Berlin – Hubertus Heil hat beim Bürgergeld eine Wende durchgemacht. Die Reform selbst sollte die Grundsicherung für Erwerbslose verändern: Statt einer einfachen schnellen Vermittlung in Arbeit, die häufig unpassend war, sollte der Fokus auf Weiterbildung gelegt werden. Im Zuge der Haushaltskrise stand die Ampel-Koalition unter Druck und die Härte kehrte wieder zurück. „Wer nicht mitzieht und sich allen Angeboten verweigert, muss mit härteren Konsequenzen rechnen“, hatte Arbeits- und Sozialminister Heil im vergangenen Frühjahr erklärt.

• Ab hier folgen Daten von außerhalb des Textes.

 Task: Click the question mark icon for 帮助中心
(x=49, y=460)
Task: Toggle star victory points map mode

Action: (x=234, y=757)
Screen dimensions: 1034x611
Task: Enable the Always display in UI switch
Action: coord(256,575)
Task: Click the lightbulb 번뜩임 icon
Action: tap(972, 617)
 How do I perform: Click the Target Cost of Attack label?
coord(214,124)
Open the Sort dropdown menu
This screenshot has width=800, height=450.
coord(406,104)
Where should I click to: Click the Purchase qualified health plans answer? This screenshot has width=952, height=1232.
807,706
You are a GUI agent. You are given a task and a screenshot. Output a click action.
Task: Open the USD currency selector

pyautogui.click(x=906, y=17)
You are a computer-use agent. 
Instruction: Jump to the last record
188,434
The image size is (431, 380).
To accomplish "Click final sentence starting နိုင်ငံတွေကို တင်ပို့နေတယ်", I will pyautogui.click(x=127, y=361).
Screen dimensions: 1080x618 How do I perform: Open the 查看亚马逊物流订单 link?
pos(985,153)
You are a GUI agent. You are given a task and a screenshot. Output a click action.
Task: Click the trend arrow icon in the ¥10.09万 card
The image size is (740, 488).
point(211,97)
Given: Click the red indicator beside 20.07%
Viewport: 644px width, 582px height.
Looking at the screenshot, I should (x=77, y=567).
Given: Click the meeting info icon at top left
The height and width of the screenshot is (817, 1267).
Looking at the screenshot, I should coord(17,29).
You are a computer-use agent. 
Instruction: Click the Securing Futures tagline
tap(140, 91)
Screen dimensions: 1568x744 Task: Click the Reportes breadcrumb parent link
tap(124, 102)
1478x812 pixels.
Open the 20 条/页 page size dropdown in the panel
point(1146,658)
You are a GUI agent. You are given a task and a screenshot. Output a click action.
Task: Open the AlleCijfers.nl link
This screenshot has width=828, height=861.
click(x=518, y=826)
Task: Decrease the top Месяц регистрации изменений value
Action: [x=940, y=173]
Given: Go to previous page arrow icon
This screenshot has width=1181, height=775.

Ein erster Schritt war die Option, sogenannten „Totalverweigerern“ das Bürgergeld für zwei Monate komplett zu streichen. Wer innerhalb von zwölf Monaten zweimal eine zumutbare Stelle ablehnt, erhält kein Geld. Lediglich die Kosten für Miete und Heizung sollen die Jobcenter noch zahlen. Soweit zumindest die Regel.

Keine Bürgergeld-Streichungen gegen „Totalverweigerer“? Fehlende Daten erschweren Analyse

In der Praxis ist bisher unbekannt, wie oft die Jobcenter den „Totalverweigerern“ das Bürgergeld vollständig gestrichen haben. In den Statistiken der Bundesagentur für Arbeit zu Sanktionen finden sich dazu keine Daten. Die Erhebung falle „ungleich schwer“, erklärte das Bundesarbeitsministerium nun der Welt. In den Jobcentern würden diese Zahlen nicht so erfasst, „dass sie einheitlich abgerufen werden können“.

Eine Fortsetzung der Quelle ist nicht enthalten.